### Short task 1
Reproduce the part of the article about the FBI's Russian document word for word, everything from "The Russian document" down to "the FBI’s investigation.".
### Short task 2
Express the lines of the rows as a JSON list of strings, one string per line with blank lines skipped, covering everything from the line containing "The width and height of the screenshot is (1451, 683)." down to the end of the rows.

### Excerpted text
=====
A secret document that officials say played a key role in then-FBI Director James Comey’s handling of the Hillary Clinton email investigation has long been viewed within the FBI as unreliable and possibly a fake, according to people familiar with its contents.
In the midst of the 2016 presidential primary season, the FBI received what was described as a Russian intelligence document claiming a tacit understanding between the Clinton campaign and the Justice Department over the inquiry into whether she intentionally revealed classified information through her use of a private email server.
The Russian document cited a supposed email describing how then-Attorney General Loretta Lynch had privately assured someone in the Clinton campaign that the email investigation would not push too deeply into the matter. If true, the revelation of such an understanding would have undermined the integrity of the FBI’s investigation.
Current and former officials have said that Comey relied on the document in making his July decision to announce on his own, without Justice Department involvement, that the investigation was over. That public announcement – in which he criticized Clinton and made extensive comments about the evidence – set in motion a chain of other FBI moves that Democrats now say helped Trump win the presidential election.
=====
### Stored records
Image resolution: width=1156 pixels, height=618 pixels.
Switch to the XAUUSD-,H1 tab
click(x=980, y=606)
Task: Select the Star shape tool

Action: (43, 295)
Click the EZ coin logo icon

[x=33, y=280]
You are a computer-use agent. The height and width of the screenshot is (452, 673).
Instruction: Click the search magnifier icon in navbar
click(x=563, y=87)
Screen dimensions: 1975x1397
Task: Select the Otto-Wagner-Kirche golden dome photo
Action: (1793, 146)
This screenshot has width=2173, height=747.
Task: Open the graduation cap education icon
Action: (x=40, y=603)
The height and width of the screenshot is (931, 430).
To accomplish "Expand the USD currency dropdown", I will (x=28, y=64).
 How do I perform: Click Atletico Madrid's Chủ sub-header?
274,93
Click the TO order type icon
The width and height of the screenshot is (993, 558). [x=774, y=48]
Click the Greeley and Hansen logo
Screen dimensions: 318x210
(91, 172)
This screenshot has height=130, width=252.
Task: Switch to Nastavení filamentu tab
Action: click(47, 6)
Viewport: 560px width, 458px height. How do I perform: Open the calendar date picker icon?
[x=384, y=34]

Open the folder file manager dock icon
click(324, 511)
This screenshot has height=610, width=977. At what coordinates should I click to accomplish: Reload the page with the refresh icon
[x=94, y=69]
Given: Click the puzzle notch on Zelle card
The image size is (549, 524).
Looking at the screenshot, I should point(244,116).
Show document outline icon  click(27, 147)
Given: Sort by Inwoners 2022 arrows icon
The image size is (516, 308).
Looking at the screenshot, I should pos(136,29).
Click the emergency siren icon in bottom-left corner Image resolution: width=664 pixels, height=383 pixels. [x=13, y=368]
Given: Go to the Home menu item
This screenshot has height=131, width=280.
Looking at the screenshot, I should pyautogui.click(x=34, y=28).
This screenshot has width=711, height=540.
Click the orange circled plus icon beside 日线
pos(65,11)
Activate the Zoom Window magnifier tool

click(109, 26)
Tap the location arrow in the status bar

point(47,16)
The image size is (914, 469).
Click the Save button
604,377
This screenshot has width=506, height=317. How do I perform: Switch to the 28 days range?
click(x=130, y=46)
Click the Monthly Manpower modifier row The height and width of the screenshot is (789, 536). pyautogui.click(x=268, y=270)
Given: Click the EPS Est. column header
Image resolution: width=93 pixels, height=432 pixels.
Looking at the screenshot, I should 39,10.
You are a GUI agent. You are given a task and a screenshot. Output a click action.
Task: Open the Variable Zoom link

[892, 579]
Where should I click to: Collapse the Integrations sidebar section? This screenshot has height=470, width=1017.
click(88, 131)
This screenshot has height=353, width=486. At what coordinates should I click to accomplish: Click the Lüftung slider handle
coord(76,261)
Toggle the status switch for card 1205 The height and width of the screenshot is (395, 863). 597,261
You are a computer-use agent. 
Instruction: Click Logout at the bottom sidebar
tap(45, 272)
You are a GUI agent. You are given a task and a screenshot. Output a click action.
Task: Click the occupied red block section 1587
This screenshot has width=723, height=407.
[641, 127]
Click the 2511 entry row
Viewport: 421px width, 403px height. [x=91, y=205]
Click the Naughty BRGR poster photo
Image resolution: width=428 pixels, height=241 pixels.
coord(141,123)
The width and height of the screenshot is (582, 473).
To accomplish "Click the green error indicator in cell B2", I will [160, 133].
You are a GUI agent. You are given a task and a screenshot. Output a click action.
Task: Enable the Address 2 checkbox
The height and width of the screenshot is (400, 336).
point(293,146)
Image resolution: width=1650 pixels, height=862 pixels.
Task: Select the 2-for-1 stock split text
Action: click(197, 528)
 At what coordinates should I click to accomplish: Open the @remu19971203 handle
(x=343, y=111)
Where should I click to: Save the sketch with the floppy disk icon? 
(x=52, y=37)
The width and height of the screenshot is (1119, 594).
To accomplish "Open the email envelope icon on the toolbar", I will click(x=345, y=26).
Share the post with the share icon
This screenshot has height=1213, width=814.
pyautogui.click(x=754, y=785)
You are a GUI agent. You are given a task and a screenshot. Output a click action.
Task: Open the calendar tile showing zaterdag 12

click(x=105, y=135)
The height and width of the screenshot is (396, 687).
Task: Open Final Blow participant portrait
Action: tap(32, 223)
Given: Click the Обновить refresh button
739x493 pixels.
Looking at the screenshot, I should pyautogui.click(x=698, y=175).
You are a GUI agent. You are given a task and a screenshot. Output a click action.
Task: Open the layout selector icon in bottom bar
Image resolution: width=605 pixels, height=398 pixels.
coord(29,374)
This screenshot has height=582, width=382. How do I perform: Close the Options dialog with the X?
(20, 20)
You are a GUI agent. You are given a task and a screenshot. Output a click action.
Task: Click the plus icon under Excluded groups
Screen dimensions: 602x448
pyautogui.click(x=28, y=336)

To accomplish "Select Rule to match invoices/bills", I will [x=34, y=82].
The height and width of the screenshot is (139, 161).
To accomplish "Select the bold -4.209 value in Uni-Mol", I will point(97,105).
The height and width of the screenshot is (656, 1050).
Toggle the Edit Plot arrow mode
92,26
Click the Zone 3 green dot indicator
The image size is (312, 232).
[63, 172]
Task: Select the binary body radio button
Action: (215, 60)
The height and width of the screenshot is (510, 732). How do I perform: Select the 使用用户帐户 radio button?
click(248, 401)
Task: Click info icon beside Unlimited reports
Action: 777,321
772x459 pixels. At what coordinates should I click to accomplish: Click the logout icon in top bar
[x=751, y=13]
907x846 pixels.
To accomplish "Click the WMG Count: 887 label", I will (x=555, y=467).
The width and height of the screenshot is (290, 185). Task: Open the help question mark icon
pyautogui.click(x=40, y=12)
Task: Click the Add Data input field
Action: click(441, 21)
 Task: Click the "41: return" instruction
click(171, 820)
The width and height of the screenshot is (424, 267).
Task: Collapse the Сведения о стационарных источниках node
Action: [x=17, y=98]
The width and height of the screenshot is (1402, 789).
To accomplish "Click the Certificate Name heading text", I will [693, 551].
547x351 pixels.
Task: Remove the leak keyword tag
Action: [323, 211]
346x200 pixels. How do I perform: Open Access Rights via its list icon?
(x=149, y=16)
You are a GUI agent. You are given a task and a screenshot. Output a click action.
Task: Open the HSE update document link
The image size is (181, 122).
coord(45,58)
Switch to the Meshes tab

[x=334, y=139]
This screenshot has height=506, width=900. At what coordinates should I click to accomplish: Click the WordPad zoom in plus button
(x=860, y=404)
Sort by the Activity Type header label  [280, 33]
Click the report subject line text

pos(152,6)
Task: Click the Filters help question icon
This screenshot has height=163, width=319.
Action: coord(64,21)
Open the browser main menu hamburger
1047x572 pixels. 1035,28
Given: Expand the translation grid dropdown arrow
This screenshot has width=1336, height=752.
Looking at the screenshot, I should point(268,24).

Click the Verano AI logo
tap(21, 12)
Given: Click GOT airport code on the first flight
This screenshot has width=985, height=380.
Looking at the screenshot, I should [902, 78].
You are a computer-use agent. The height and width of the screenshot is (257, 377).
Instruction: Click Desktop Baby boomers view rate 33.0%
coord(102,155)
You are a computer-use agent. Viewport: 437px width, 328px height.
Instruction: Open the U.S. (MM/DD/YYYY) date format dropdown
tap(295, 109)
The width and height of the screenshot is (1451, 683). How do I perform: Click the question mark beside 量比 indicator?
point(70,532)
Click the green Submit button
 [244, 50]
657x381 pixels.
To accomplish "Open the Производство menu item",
=====
### Reply 1
The Russian document cited a supposed email describing how then-Attorney General Loretta Lynch had privately assured someone in the Clinton campaign that the email investigation would not push too deeply into the matter. If true, the revelation of such an understanding would have undermined the integrity of the FBI’s investigation.

### Reply 2
[
  "The width and height of the screenshot is (1451, 683). How do I perform: Click the question mark beside 量比 indicator?",
  "point(70,532)",
  "Click the green Submit button",
  " [244, 50]",
  "657x381 pixels.",
  "To accomplish \"Open the Производство menu item\","
]